[spambayes-dev] default to mine_received_headers=True, "may be forged"

Mon Dec 22 16:58:59 EST 2003

    Tim> Changing the regexp to use [a-z] instead of \w would weed out all
    Tim> that stuff. 

I'll give that a try.  Thanks.

    >> Perhaps we should add
    >> 
    >> header = re.sub(r'\s+', ' ', header)
    >> 
    >> to the "for header ..." loop in any case?

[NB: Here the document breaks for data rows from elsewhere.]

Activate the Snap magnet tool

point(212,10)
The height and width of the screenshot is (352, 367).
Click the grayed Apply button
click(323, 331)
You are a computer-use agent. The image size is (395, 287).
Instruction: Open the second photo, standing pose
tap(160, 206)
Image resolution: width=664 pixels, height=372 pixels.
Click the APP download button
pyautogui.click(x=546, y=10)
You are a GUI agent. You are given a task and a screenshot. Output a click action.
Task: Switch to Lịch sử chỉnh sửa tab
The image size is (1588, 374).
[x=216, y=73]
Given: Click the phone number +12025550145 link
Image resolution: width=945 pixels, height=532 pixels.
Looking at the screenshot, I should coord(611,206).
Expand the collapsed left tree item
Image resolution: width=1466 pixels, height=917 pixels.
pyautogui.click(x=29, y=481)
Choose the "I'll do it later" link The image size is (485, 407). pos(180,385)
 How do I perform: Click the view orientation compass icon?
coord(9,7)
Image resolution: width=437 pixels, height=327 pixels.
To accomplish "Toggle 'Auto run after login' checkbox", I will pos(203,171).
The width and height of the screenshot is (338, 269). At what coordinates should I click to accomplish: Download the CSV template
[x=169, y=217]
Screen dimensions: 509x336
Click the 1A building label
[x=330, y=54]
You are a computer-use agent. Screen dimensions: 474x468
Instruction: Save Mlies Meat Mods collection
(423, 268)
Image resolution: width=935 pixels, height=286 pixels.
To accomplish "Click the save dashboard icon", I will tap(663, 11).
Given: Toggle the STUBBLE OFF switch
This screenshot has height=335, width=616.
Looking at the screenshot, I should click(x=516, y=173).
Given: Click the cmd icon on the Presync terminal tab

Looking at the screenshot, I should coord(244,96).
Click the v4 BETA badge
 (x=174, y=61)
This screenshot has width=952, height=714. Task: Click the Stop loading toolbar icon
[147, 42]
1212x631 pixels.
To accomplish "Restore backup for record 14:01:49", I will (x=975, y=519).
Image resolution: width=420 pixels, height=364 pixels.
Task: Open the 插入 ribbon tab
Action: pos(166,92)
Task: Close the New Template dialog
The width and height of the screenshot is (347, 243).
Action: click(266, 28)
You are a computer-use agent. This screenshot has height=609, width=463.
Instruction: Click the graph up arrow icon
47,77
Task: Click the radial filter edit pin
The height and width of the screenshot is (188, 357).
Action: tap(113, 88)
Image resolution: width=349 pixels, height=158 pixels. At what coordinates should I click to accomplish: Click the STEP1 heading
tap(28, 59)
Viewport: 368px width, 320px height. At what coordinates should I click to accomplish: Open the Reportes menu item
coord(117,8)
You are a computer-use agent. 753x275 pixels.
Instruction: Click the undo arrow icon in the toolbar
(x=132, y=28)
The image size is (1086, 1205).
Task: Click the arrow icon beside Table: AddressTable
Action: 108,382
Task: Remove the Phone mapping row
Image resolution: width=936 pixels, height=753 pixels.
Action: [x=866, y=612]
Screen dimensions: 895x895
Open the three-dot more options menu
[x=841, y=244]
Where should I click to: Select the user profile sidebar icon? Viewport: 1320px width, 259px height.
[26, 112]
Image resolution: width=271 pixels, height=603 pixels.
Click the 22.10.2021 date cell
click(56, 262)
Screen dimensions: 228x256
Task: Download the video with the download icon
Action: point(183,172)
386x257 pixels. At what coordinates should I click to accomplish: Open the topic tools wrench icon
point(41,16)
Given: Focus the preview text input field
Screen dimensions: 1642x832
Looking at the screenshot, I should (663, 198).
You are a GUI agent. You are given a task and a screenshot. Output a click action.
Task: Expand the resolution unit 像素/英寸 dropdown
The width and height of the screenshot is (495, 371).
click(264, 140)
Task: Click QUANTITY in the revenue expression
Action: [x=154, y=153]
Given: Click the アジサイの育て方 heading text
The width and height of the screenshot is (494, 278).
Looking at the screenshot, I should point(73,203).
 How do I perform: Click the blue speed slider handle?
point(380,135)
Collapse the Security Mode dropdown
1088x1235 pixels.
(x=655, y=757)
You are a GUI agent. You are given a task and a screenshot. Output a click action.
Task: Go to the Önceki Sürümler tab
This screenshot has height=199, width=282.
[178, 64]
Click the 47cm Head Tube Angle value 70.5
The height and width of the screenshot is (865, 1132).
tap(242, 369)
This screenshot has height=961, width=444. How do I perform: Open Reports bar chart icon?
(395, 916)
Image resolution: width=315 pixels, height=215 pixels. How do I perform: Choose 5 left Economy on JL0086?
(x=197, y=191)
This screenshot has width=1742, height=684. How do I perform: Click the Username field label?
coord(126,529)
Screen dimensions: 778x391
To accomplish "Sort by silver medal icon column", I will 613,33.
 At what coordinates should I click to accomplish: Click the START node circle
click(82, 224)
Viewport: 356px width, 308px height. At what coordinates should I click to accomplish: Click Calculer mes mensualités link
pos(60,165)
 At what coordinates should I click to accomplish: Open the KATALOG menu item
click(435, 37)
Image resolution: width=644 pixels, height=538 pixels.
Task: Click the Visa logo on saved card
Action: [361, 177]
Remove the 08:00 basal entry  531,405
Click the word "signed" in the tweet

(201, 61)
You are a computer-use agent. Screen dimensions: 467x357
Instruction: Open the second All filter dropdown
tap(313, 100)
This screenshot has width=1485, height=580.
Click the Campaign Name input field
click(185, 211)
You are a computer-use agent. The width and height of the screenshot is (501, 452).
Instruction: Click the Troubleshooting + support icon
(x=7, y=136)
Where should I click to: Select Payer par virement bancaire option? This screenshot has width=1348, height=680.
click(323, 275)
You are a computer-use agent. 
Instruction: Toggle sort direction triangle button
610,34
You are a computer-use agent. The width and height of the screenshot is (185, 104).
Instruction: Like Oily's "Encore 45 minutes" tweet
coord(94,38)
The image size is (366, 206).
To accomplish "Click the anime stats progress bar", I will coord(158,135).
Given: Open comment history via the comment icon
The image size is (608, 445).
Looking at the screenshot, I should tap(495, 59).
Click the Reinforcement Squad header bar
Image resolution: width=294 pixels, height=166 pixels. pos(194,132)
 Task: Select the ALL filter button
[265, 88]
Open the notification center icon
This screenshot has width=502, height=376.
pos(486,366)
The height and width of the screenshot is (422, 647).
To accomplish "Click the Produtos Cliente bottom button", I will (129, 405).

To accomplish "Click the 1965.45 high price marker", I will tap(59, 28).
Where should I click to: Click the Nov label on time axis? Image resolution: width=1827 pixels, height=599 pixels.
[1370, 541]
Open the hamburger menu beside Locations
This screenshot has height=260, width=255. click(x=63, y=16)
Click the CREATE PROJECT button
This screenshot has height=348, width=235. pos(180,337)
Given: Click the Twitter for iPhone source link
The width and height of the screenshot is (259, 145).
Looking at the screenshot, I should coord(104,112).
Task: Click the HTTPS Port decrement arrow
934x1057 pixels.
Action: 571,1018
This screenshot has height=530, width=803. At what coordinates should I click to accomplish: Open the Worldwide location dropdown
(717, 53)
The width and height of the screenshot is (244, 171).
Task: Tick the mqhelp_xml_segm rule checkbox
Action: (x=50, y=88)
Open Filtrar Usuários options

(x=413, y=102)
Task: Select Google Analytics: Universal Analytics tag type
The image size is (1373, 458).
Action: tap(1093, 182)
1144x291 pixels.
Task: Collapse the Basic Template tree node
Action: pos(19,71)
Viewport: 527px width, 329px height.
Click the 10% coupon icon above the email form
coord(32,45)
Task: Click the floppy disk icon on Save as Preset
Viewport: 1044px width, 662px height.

    Tim> There are many "for header" loops, and I'm not sure which one(s)
    Tim> you're talking about here.  If you want to do this somewhere,

    Tim>     header = ' '.join(header.split())

    Tim> is faster.

Okay.  I was just referring to the loop over the Received headers in the
section of code we've been messing with.

    >> I'm willing to tuck the more general received sifting into the
    >> tokenizer controlled by a new experimental option.  Let me know if
    >> you want me to take that step.

    Tim> No, I don't want another experimental option just for this.  It
    Tim> seems clear enough already that "may be forged" is potentially
    Tim> interesting, and also that "may be forged" isn't the only
    Tim> potentially interesting string.  We should suck up a bunch of them,
    Tim> or none of them.  The classifier will learn which are and aren't
    Tim> useful, and it sure looks like that will vary depending on user
    Tim> (that one of my ISPs is Comcast and one of yours isn't is not a
    Tim> good reason to poo-poo the clues Comcast leaves behind <wink>).

Okay, I'll leave "(may be forged)" in and add Comcast's "(untrusted
sender)".  I posted a note to comp.mail.misc asking for equivalents to "(may
be forged)" for other MTAs.  I'll see if anything interesting turns up which
warrants investigation.

Skip